# outfitter needed



## claycrusher (Jan 20, 2006)

Looking for an outfitter for a snows hunt. Will go to either Missouri,Nebraska, or S Dakota.
Please PM me if you want to stay confidential.
Thank you.


----------



## whisker (Dec 5, 2005)

...good guides, good prices, and they know their stuff! 
http://www.bigislandwaterfowler.com/
:thumb:


----------



## goosegrinder (Mar 4, 2005)

www.bigislandwaterfowler.com www.henneckehunts.com www.geocities.com/shanesgs/ Kinda late to be booking for anyone in Missouri or Nebraska but they may have an opening or two. I've hunted with all 3 of the owners and would again.

Alex


----------



## Gary Bottger (Nov 24, 2004)

If you want a true experience with a waterfowl legend I am sure Ralph would have room for you if the other two can't accmodate you.

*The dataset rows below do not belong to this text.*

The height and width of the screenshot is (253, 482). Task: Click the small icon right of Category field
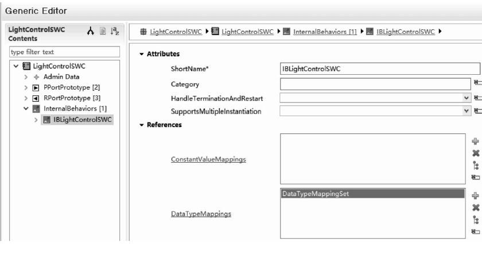[x=476, y=83]
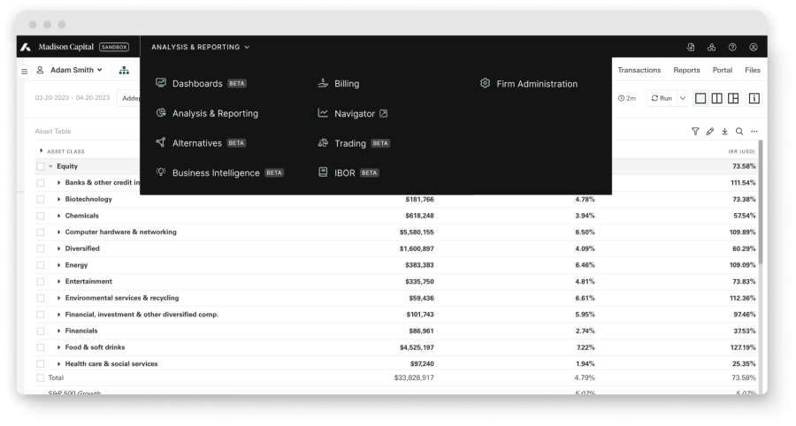Image resolution: width=796 pixels, height=426 pixels.
Task: Switch to the Transactions tab
Action: (639, 70)
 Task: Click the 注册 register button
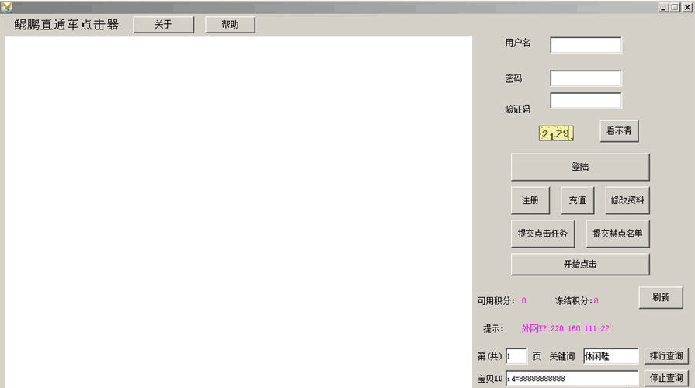(x=530, y=200)
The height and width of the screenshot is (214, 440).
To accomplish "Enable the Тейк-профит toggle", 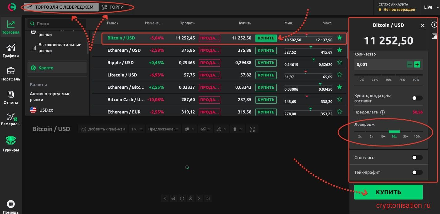I will point(417,172).
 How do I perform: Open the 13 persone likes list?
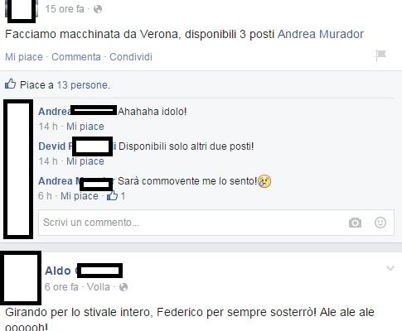coord(83,85)
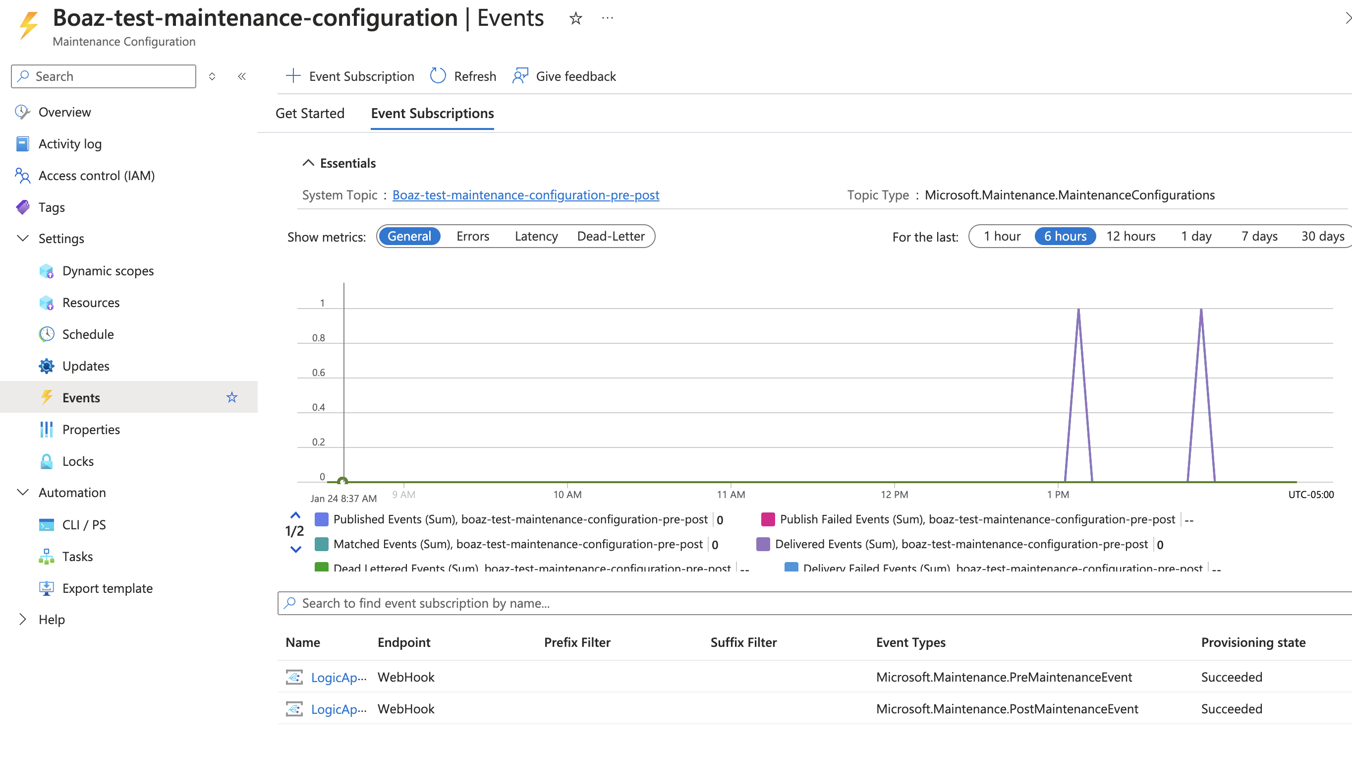The image size is (1352, 759).
Task: Collapse the Settings group in sidebar
Action: [x=23, y=238]
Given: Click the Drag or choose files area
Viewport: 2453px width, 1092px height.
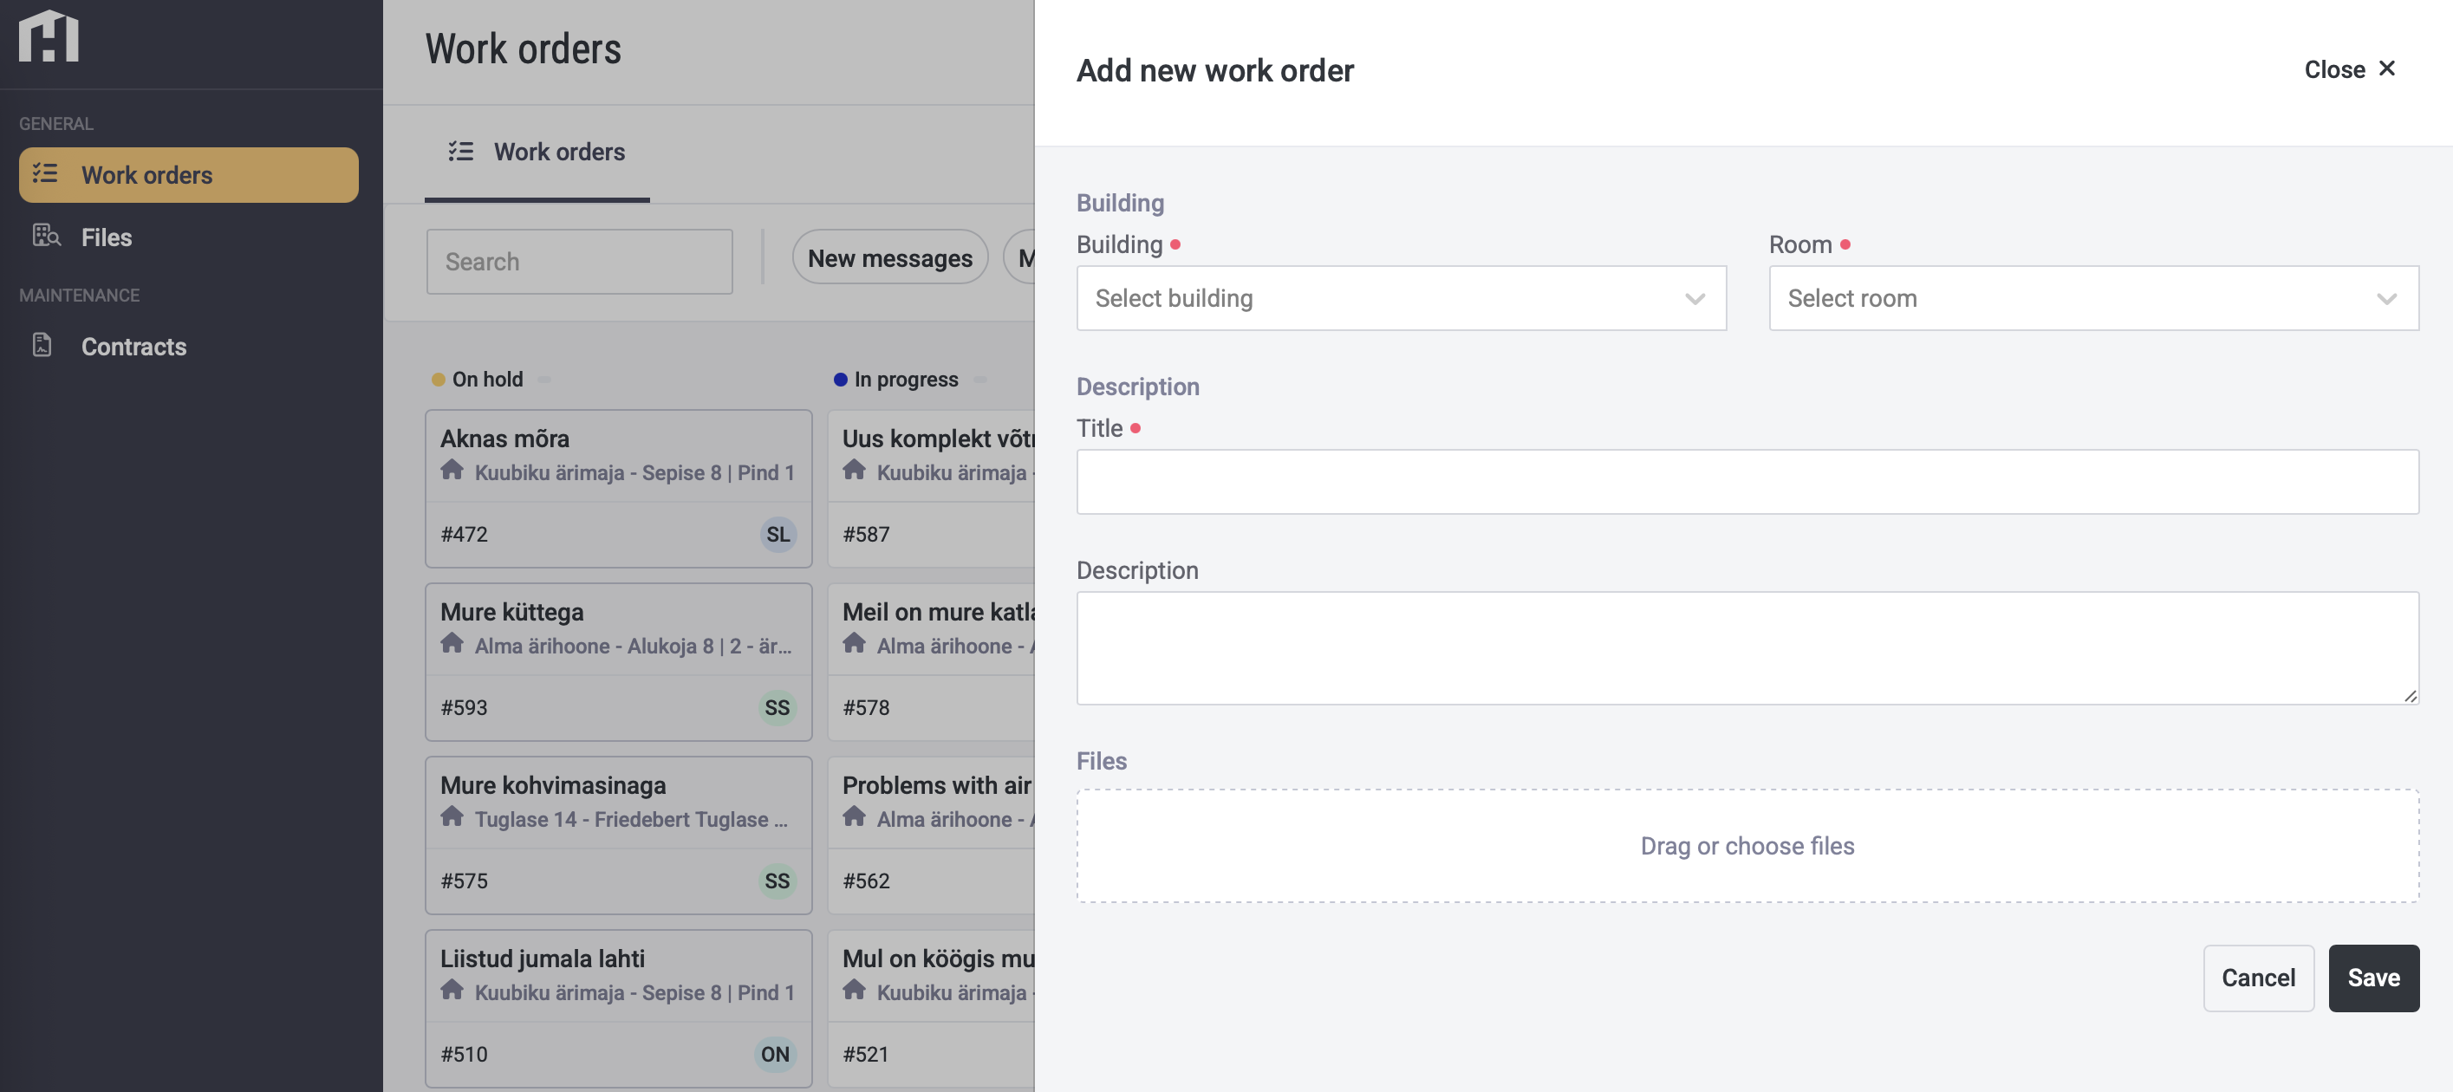Looking at the screenshot, I should 1746,845.
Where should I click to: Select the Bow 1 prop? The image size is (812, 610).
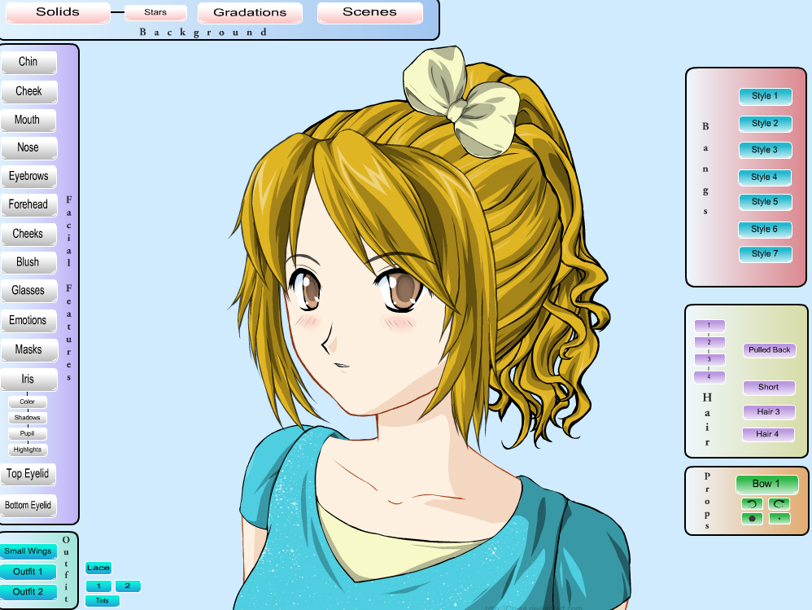(x=766, y=483)
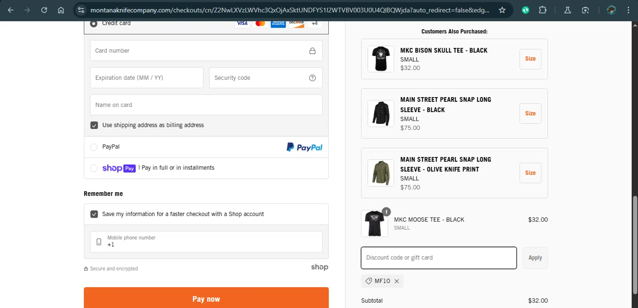Open Chrome three-dot menu
Viewport: 638px width, 308px height.
pos(628,10)
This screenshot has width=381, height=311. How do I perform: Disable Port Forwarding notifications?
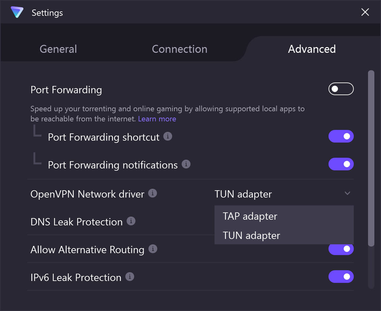pyautogui.click(x=341, y=164)
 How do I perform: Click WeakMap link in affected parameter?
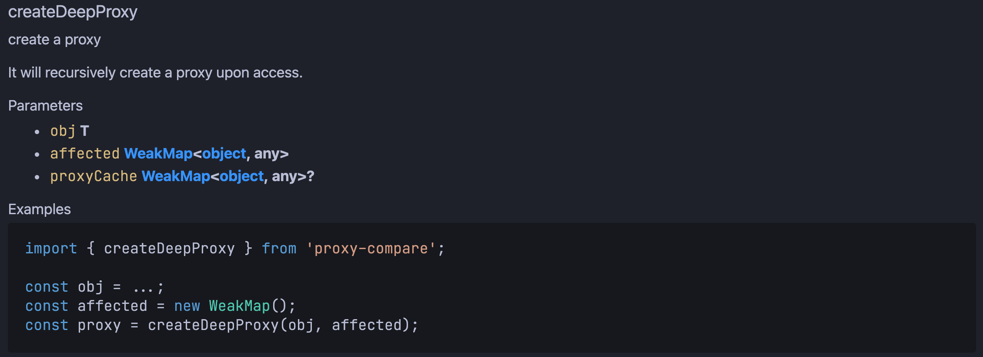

Kohler charges $50 a day for a seat in his blind. He supplies the decoys, does the calling, etc. He can be reached at home at (402) 374-2747, or in his blind at (402) 374-2479. That article is a little old so the price may not be correct.


----------



## goosegrinder (Mar 4, 2005)

If your'e gonna hunt with Kohler(or Rick Olson up there too), ya better time it right. That area is great for a few days each spring but hunt either side of those days and you'll be sitting there for nothing.Plus,if he's fairly booked up,you'll be with 15-20 other guys.

Alex


----------



## Gary Bottger (Nov 24, 2004)

How many people is Josh (big island) running out of his blind this year. I think it was 12 last year? I think most of the outfitters do this now but maybe I am wrong. I would recommend calling all of them to see what think about dates.


----------



## gandergrinder (Mar 10, 2002)

People actually pay a guide to sit in a blind with 11 other guys? You have to be kidding me. :eyeroll:


----------



## whisker (Dec 5, 2005)

I'd call and check on cancellations, alot of people may not be traveling next week... :wink:


----------



## goosegrinder (Mar 4, 2005)

LOTS of people pay to sit with a bunch of strangers. When I have hunted with them in the past,I usually have most of the spots taken with my friends/family.

Alex


----------



## Gary Bottger (Nov 24, 2004)

Wow I didn't know Josh had 5 total spreads down in the basins.  That has to be a lot to keep up with. I thought there were just the two, his and Ty's. Who covers the other 3 spreads for him?


----------



## whisker (Dec 5, 2005)

Well,...why don't ya just call and ask him. :lol:


----------



## takem1 (Feb 20, 2007)

Give ryan a call. He's an outfitter in missouri. They hunt only with the group that has booked the hunt that day. They do no mixing of groups. They sit an awesome spread and are great to hunt with. His number is 573-718-5331


----------



## Goose Guy350 (Nov 29, 2004)

How big is your group? Why not try and jump in with a group of freelancers?


----------



## claycrusher (Jan 20, 2006)

Two for sure maybe up to four.


----------



## kaiserduckhelm (May 26, 2005)

whisker said:


> I believe I was told the water spread area I'll be hunting in is four pits,...
> 
> 
> > I don't know what you call them but they sure are not pit blinds. :lol:


----------



## whisker (Dec 5, 2005)

oops,.... EDIT.... "blinds" :roll:


----------